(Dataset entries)
⟨

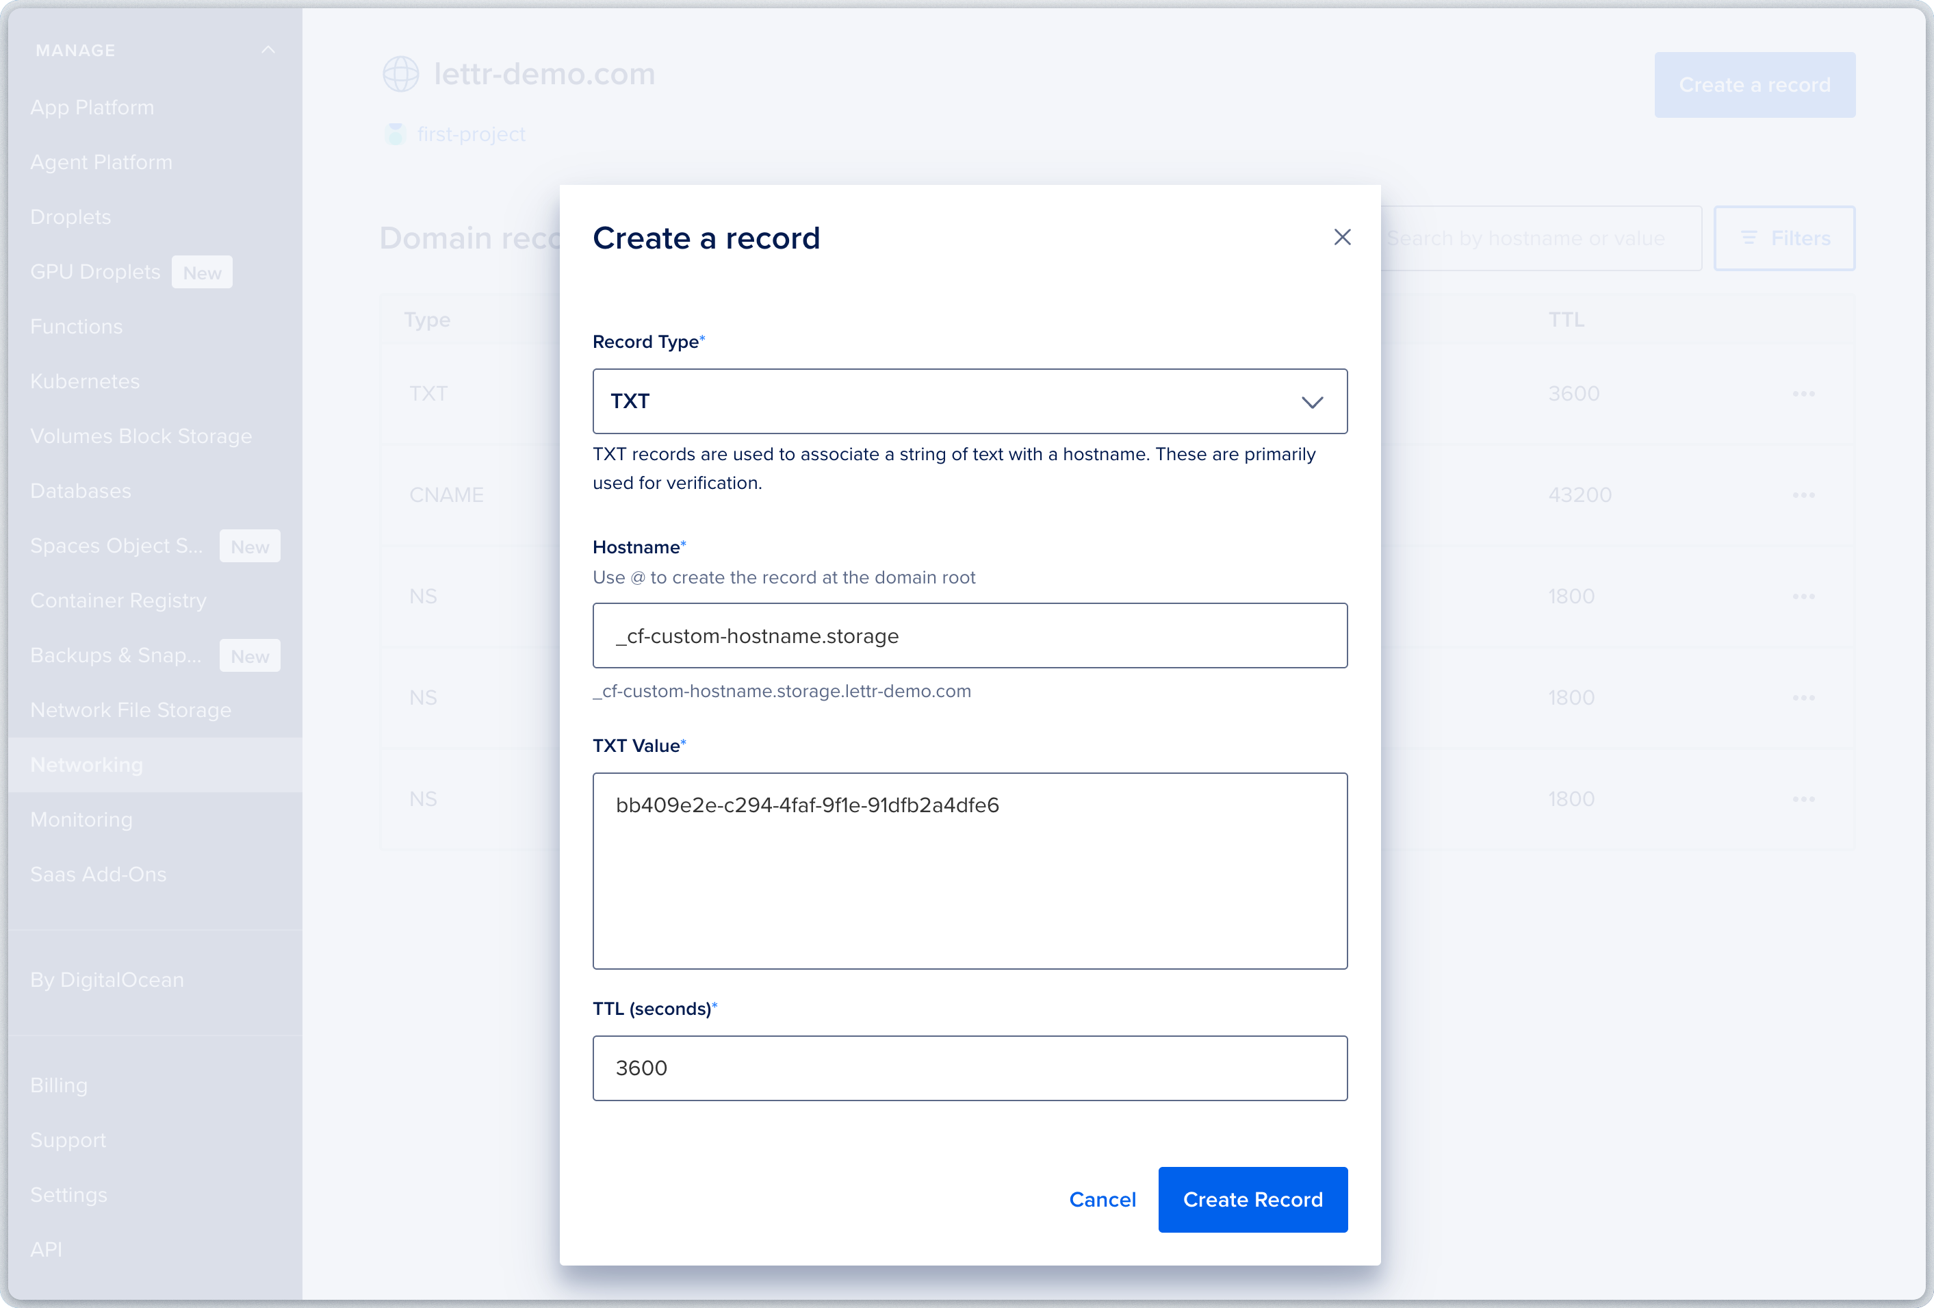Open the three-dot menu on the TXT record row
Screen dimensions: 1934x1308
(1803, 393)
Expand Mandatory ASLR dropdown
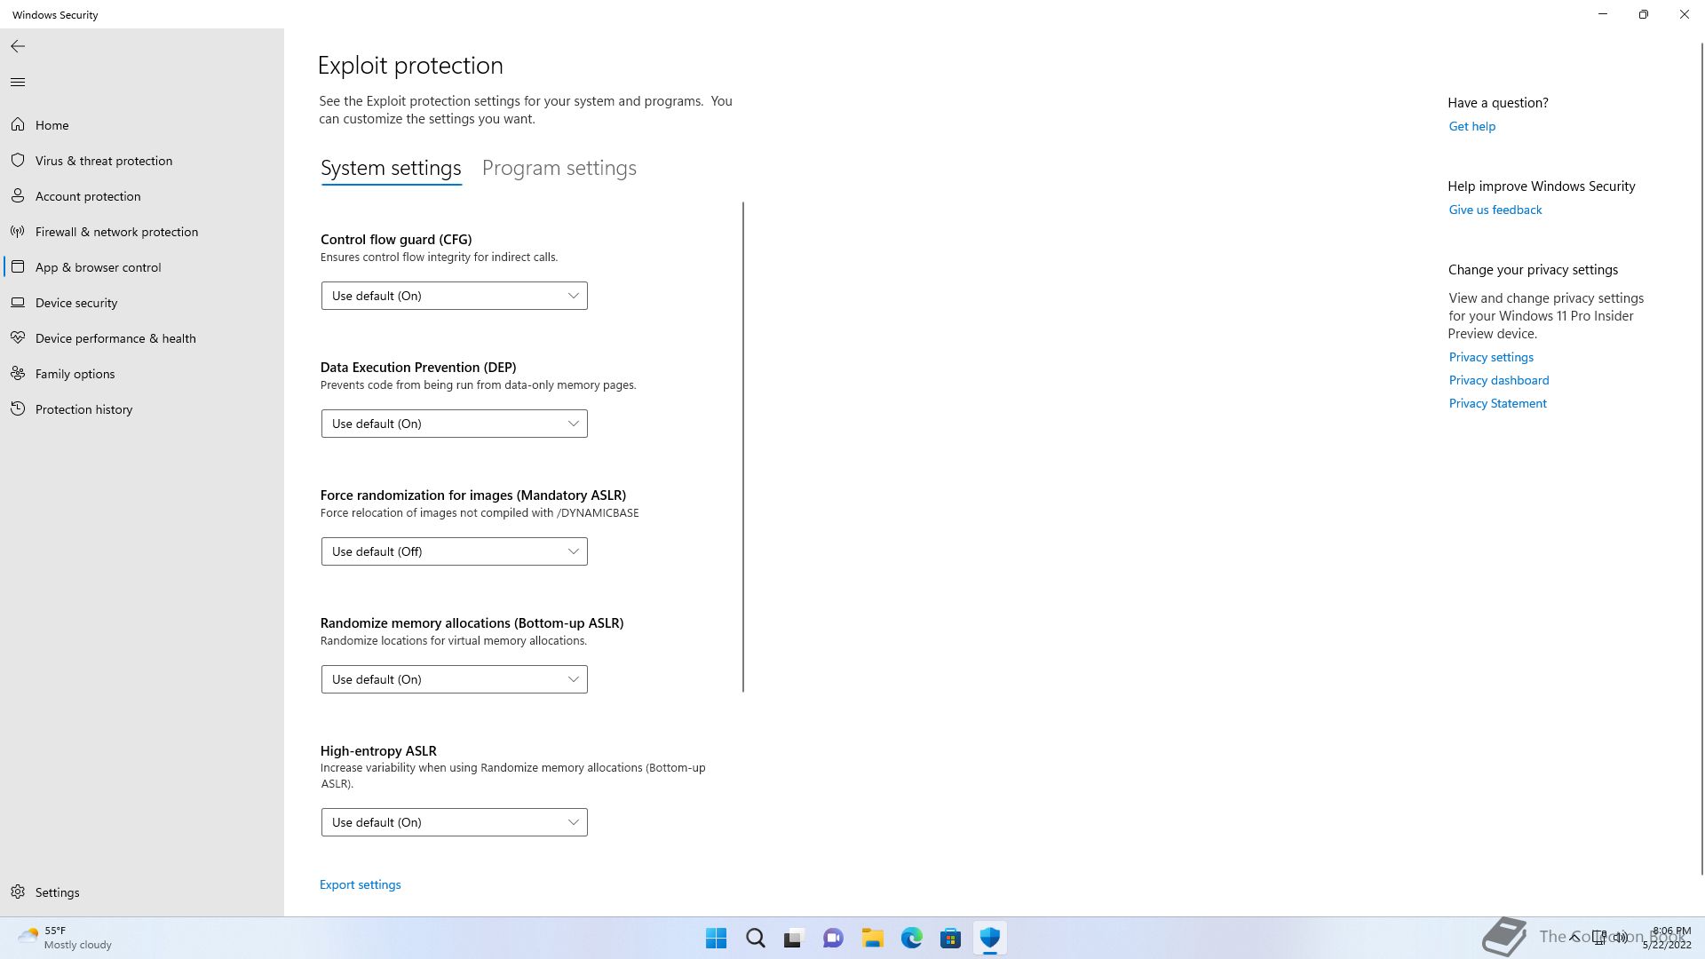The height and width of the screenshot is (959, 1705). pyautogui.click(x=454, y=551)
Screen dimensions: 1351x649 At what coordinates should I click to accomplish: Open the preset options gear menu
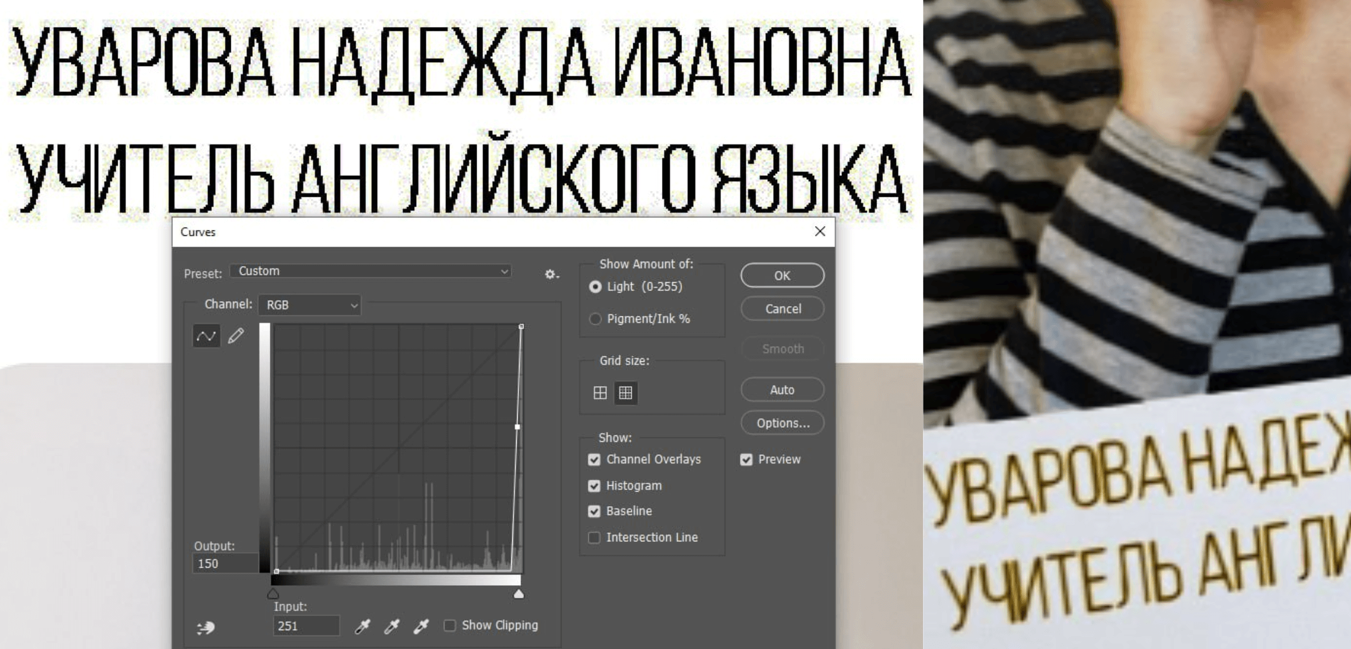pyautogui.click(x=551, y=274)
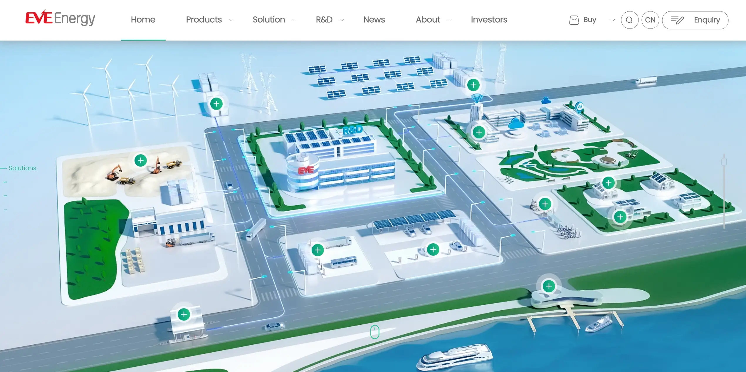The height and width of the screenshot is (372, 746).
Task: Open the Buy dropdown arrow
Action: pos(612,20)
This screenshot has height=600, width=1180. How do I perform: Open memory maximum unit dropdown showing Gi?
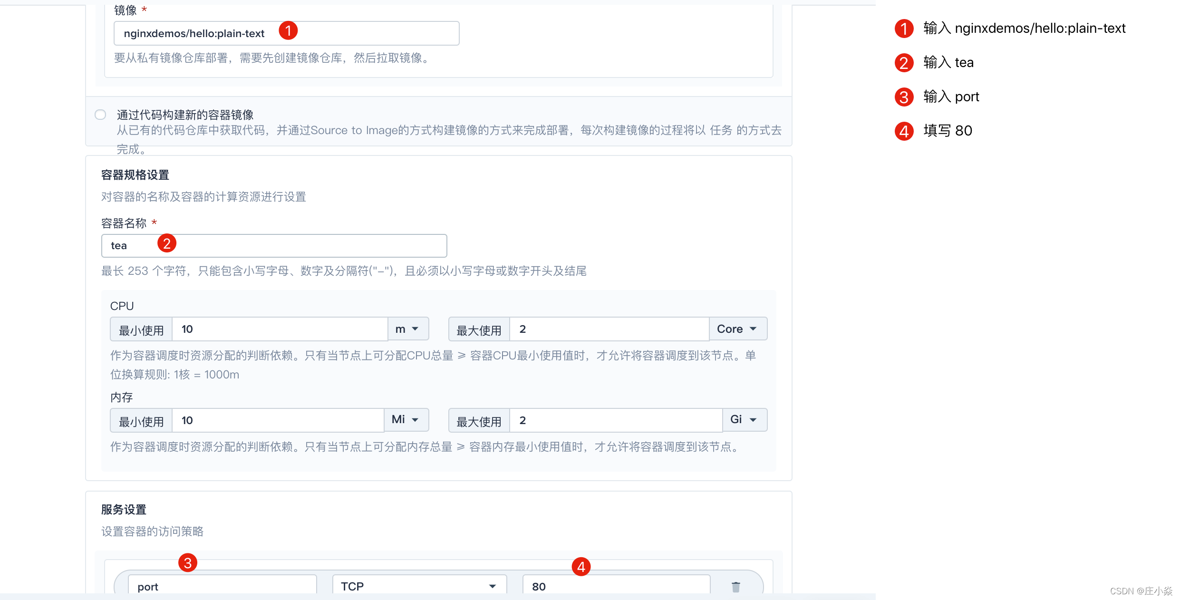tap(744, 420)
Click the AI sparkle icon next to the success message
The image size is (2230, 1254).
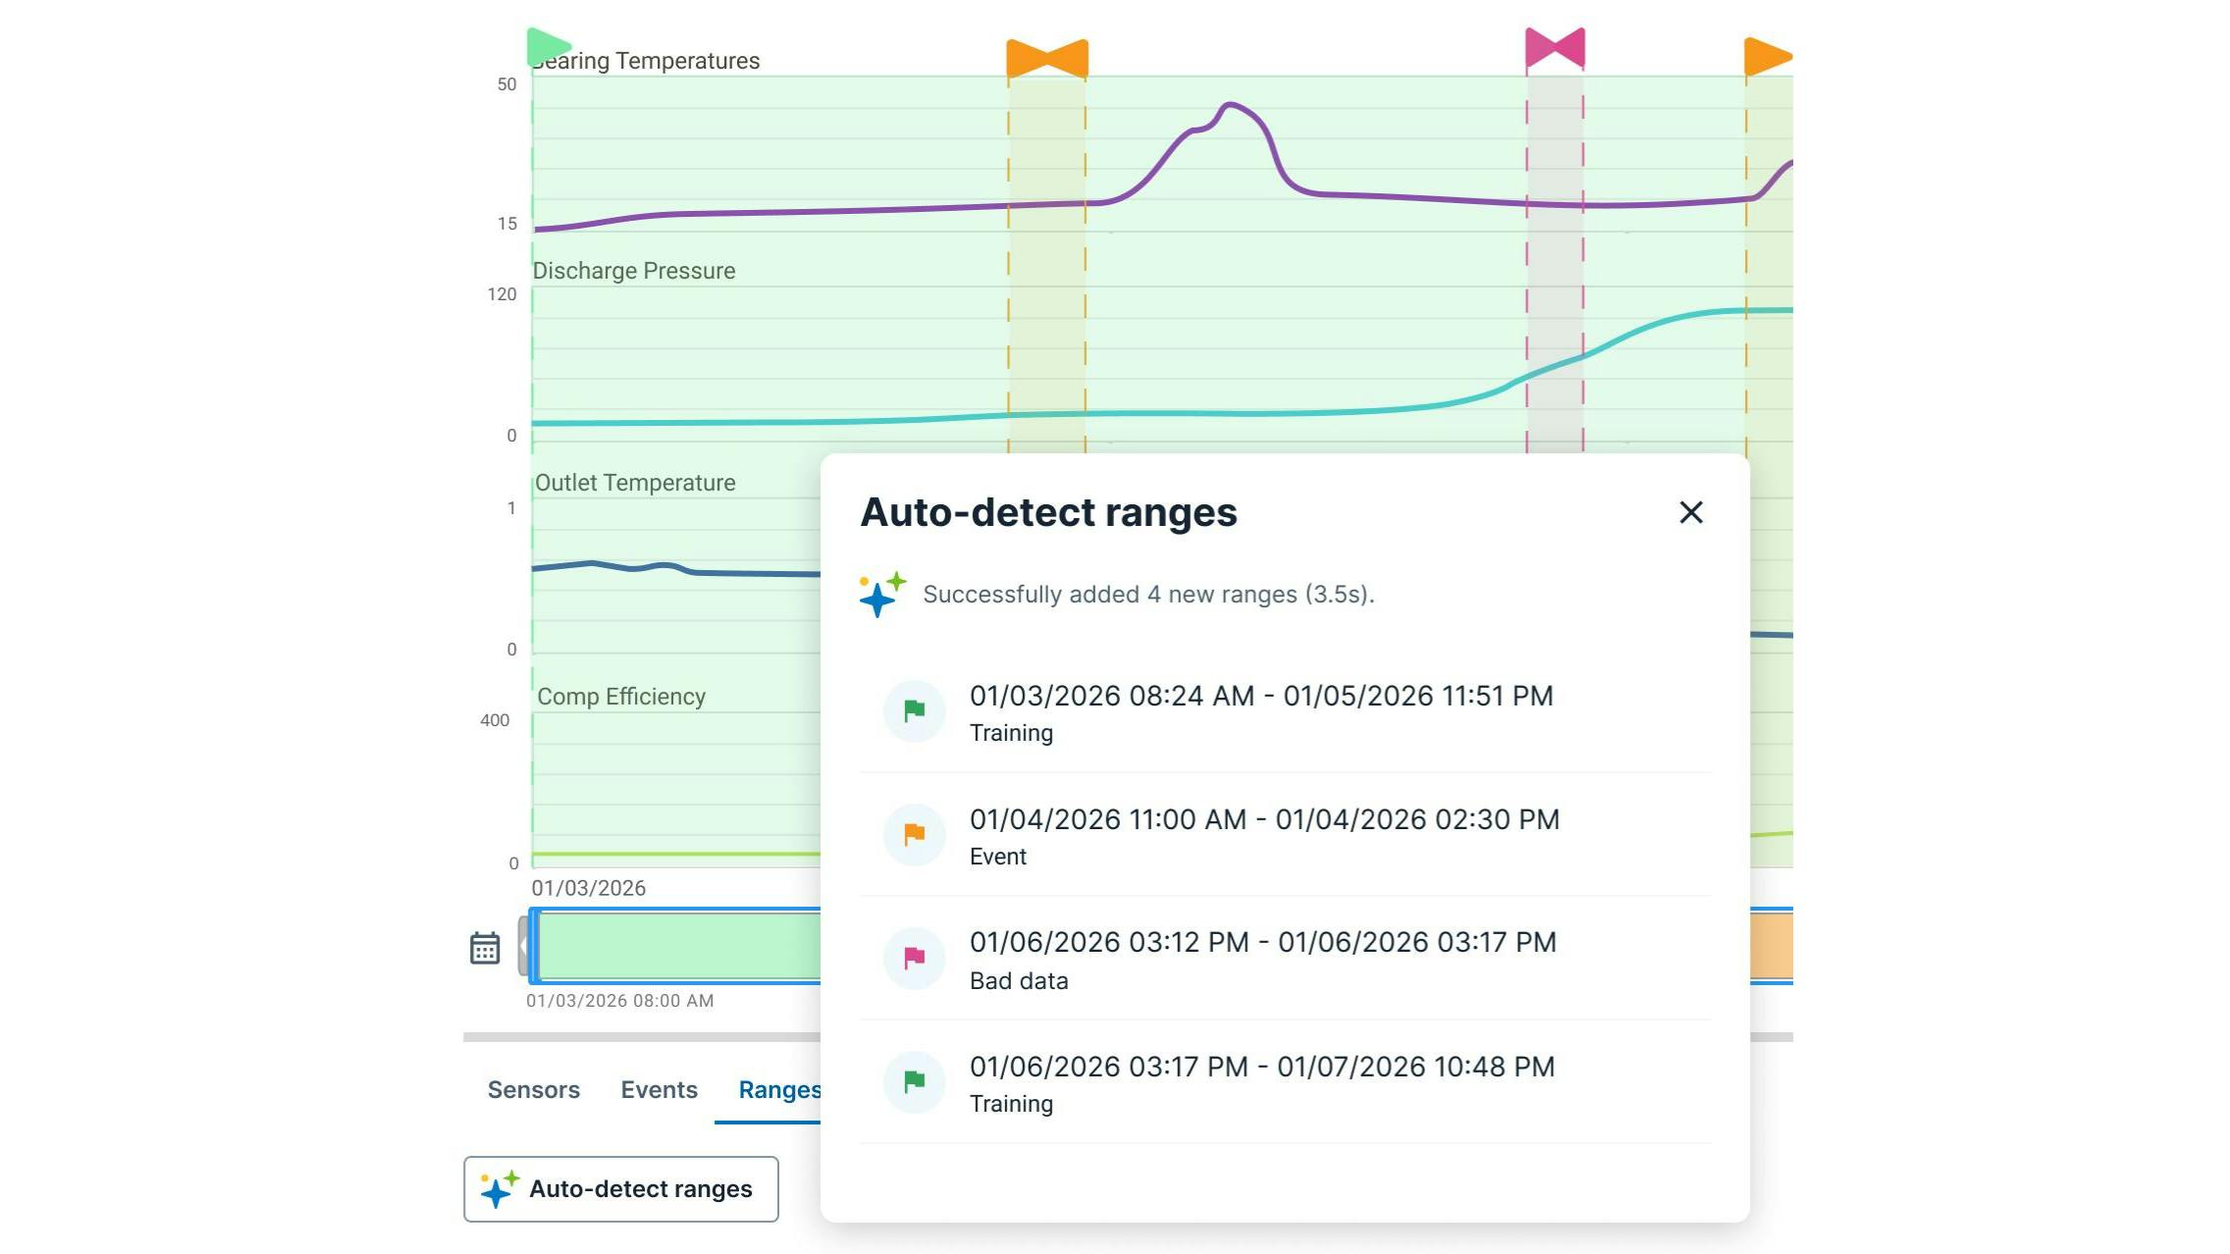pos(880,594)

⟩

## Task details:
Write out the lines that run from the line containing "Expand Mandatory ASLR dropdown" to the end of the entries, inclusive, exactly as written. Skip every picture.

## Your response:
Expand Mandatory ASLR dropdown
The height and width of the screenshot is (959, 1705). pyautogui.click(x=454, y=551)
Screen dimensions: 1351x649 At what coordinates should I click to accomplish: Open the preset options gear menu
pyautogui.click(x=551, y=274)
The height and width of the screenshot is (372, 746).
Task: Open the Buy dropdown arrow
Action: pos(612,20)
This screenshot has height=600, width=1180. How do I perform: Open memory maximum unit dropdown showing Gi?
tap(744, 420)
Click the AI sparkle icon next to the success message
The image size is (2230, 1254).
pos(880,594)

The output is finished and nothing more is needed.